:: Texto ::
Nada disto tem sido discutido. Há quem pense que estas questões são académicas, mas, bem vendo, são iguais a tudo o que ocorre na vida porque esta não é, por natureza, ética, e envolve conturbação constante do equilíbrio, transformação incessante, baque de morais distintas; o que preocupa as pessoas no respeitante ao Supernanny é aquilo que nos deveria preocupar constantemente no dia-a-dia porque todos nos expomos incessantemente às relações de poder, ao conflito de interesses e todos agimos enquanto terapeutas, ajudando a alimentar o caos moral do sistema onde se inclui uma família que se pensa, quiçá, mais problemática do que as outras.

Problemáticos somos todos nós e problemática é sempre a solução obviada, que é um eterno adiar de uma dinâmica que precisa da imperfeição para evitar sua desvitalização. Desvitalizados nos sentiríamos também se não discutíssemos uma suposta polémica, quando, a toda a hora, assistimos à exposição dos indivíduos em situação de crise, e desvitalizado me sentiria eu se não escrevesse este texto que possui um efeito não obrigatoriamente benigno.

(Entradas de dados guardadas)
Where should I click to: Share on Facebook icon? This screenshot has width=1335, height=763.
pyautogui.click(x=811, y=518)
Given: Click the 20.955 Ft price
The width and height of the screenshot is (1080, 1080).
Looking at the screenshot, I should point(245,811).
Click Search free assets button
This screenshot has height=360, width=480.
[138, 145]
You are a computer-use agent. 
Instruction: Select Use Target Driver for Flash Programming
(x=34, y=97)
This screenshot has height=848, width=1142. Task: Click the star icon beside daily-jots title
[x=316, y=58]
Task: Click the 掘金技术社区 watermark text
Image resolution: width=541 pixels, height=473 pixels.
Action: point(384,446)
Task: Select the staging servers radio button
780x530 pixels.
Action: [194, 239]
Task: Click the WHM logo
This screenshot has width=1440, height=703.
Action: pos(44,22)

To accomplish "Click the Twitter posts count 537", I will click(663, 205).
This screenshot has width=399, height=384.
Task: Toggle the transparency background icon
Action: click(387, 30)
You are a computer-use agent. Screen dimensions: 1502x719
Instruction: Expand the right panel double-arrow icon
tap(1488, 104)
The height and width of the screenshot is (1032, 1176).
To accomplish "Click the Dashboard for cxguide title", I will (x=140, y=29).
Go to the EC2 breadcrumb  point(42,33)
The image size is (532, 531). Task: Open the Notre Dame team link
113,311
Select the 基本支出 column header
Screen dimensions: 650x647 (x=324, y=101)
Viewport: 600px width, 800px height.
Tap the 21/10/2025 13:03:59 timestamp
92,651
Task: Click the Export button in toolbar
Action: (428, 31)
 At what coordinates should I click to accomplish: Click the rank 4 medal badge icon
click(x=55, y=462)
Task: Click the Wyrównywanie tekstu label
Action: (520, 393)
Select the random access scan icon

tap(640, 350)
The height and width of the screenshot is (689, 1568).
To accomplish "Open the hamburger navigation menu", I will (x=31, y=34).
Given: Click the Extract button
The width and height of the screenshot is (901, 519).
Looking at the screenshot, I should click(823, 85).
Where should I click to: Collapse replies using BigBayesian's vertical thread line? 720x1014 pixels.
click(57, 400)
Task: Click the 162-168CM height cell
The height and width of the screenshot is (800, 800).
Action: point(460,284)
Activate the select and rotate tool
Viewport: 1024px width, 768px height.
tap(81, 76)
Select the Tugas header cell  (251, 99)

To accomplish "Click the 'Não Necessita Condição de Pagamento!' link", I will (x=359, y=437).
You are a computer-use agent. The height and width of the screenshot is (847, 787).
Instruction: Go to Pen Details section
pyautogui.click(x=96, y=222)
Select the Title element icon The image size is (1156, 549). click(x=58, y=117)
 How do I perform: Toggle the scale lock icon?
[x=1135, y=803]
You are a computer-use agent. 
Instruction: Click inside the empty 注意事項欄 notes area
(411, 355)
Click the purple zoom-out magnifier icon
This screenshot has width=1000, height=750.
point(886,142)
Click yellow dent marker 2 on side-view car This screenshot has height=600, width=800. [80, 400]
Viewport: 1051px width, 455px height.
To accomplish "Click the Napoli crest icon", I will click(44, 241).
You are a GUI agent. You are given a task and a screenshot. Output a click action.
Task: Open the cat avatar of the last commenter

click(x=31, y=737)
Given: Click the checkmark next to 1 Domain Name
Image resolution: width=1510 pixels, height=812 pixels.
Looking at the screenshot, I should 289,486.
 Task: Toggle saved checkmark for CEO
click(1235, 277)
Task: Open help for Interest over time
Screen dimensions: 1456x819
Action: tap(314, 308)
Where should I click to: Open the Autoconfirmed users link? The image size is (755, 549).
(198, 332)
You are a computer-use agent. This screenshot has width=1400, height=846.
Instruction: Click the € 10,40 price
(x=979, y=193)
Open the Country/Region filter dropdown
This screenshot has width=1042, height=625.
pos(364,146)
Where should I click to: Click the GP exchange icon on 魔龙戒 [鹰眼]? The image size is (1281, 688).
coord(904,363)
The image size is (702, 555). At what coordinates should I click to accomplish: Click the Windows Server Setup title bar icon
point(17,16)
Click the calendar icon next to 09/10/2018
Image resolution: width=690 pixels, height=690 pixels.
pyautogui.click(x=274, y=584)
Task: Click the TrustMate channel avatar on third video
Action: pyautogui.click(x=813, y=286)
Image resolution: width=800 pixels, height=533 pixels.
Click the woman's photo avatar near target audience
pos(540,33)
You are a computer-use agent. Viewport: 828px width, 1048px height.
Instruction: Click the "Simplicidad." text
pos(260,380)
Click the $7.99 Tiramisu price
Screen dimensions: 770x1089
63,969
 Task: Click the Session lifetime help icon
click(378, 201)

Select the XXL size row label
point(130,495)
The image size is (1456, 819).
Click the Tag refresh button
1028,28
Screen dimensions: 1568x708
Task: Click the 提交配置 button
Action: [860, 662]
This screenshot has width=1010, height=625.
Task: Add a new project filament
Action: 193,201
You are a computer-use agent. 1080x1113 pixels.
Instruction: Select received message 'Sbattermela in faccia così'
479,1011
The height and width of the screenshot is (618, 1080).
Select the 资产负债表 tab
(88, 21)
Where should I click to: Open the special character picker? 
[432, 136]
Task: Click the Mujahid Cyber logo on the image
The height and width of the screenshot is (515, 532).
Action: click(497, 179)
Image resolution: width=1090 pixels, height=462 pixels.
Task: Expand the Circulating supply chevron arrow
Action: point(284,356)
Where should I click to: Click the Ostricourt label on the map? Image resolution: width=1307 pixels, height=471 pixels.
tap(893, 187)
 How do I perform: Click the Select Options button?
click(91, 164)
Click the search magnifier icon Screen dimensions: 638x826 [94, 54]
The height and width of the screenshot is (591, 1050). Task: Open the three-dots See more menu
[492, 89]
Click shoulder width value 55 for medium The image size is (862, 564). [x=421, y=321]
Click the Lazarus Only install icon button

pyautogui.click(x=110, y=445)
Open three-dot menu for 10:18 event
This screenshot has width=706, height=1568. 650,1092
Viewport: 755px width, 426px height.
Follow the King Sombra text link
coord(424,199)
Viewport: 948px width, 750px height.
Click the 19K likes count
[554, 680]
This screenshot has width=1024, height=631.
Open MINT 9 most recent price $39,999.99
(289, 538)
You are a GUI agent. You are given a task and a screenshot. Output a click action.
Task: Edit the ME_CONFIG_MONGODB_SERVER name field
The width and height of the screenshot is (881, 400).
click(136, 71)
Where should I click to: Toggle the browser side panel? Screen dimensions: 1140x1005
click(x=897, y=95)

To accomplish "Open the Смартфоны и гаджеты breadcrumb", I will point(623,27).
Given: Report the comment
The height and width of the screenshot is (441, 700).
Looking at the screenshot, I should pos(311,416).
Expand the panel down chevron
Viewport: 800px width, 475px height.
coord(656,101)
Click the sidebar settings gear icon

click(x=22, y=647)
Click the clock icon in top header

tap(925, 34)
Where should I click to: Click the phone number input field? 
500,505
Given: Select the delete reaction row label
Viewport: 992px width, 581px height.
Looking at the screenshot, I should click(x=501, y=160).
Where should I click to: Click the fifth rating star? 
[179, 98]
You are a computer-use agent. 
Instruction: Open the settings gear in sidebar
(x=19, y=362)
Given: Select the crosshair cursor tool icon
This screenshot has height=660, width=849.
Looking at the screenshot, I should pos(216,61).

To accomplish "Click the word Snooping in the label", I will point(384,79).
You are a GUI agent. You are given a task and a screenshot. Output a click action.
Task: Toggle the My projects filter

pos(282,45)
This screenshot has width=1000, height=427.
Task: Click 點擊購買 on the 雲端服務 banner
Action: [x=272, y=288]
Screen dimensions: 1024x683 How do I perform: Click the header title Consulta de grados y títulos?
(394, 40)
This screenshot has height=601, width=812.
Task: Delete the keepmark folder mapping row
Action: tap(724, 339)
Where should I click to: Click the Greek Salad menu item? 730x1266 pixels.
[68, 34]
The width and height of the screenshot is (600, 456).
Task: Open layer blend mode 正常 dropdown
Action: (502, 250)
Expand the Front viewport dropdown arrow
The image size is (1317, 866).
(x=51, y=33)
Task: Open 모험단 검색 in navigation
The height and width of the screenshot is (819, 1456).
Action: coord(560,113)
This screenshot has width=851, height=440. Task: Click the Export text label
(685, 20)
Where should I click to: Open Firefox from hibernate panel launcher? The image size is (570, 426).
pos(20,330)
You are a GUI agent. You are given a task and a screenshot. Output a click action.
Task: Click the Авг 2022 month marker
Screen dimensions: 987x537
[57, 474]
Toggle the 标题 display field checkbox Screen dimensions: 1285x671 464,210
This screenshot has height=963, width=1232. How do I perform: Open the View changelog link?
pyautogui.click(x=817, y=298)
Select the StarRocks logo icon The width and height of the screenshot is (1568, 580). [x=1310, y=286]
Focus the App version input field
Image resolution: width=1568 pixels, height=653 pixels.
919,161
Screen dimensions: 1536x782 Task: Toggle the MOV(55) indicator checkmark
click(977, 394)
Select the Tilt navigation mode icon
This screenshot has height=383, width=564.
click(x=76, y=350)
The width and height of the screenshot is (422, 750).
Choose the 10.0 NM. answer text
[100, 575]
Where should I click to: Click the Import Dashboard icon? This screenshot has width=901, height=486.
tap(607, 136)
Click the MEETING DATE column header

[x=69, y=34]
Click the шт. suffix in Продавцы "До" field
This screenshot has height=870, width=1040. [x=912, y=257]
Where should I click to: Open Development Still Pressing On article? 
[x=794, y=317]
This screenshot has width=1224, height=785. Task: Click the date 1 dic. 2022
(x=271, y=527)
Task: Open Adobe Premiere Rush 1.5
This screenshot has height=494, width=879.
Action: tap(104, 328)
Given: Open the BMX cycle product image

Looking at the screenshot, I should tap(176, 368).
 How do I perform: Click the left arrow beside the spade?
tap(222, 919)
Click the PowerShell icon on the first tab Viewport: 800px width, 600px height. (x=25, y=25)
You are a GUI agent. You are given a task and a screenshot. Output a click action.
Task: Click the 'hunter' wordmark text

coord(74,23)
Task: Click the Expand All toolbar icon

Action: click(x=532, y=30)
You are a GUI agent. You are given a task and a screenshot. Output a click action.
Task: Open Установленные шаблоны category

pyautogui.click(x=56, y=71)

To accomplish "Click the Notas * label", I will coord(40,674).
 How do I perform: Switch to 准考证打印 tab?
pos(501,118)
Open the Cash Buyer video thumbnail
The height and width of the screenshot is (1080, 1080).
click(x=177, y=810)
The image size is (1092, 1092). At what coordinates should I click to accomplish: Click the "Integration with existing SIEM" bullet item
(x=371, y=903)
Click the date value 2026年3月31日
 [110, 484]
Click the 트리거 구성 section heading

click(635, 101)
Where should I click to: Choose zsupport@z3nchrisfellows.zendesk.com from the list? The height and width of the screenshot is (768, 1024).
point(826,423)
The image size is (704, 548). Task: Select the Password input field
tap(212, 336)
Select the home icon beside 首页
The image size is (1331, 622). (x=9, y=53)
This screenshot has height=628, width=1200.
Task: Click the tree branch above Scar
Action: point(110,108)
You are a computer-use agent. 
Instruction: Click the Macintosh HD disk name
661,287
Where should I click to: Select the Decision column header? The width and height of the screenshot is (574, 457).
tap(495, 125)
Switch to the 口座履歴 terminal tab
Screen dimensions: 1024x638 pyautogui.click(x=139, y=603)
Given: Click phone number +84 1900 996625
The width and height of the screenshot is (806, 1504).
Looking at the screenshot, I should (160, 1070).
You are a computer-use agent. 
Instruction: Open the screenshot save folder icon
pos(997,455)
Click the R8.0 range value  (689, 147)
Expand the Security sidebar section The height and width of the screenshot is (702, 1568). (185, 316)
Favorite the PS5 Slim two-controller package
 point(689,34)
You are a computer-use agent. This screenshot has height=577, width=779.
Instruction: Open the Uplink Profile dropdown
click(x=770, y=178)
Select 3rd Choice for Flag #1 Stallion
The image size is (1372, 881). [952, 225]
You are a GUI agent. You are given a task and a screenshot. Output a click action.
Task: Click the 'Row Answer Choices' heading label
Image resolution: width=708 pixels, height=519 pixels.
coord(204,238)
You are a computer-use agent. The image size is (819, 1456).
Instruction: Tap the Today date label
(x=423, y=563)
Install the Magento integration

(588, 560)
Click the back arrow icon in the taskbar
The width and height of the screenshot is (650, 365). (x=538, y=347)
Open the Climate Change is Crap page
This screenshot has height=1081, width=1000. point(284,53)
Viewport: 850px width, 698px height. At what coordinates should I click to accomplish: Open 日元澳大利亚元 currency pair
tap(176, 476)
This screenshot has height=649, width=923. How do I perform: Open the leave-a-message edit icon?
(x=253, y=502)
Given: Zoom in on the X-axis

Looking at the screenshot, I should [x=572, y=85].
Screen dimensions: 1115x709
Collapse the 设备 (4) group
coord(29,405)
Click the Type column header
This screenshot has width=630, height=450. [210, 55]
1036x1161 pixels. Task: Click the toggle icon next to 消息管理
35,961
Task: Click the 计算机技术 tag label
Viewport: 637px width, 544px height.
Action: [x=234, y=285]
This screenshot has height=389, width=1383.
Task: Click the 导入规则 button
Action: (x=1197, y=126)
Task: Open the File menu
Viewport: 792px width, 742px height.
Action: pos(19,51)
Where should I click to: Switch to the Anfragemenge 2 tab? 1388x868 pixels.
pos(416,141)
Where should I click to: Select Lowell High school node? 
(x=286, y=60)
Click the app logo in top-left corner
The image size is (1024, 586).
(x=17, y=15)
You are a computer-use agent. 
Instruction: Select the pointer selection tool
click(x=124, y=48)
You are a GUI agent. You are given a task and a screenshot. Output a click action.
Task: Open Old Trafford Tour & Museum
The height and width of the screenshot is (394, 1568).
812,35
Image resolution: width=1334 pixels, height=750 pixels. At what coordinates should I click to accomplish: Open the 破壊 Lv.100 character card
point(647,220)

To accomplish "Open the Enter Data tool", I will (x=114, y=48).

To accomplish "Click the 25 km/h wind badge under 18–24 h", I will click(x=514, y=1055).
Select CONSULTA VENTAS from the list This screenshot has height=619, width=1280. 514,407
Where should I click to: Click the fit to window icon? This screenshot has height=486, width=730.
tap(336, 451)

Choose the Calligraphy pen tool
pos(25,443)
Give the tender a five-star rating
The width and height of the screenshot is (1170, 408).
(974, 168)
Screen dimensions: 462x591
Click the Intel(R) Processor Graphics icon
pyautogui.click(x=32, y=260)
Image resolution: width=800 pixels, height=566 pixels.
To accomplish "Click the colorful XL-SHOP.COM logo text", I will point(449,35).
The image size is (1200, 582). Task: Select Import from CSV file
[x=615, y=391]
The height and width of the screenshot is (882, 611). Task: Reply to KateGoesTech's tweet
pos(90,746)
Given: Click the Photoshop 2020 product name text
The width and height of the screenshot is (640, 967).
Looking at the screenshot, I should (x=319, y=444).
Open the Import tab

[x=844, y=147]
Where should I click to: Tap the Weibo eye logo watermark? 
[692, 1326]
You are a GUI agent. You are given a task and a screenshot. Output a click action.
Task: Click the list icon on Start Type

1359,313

:: Instruções do exercício ::
Segundo o texto sobre o Supernanny, de que precisa a dinâmica para evitar a sua desvitalização?

:: Resposta do exercício ::
Precisa da imperfeição.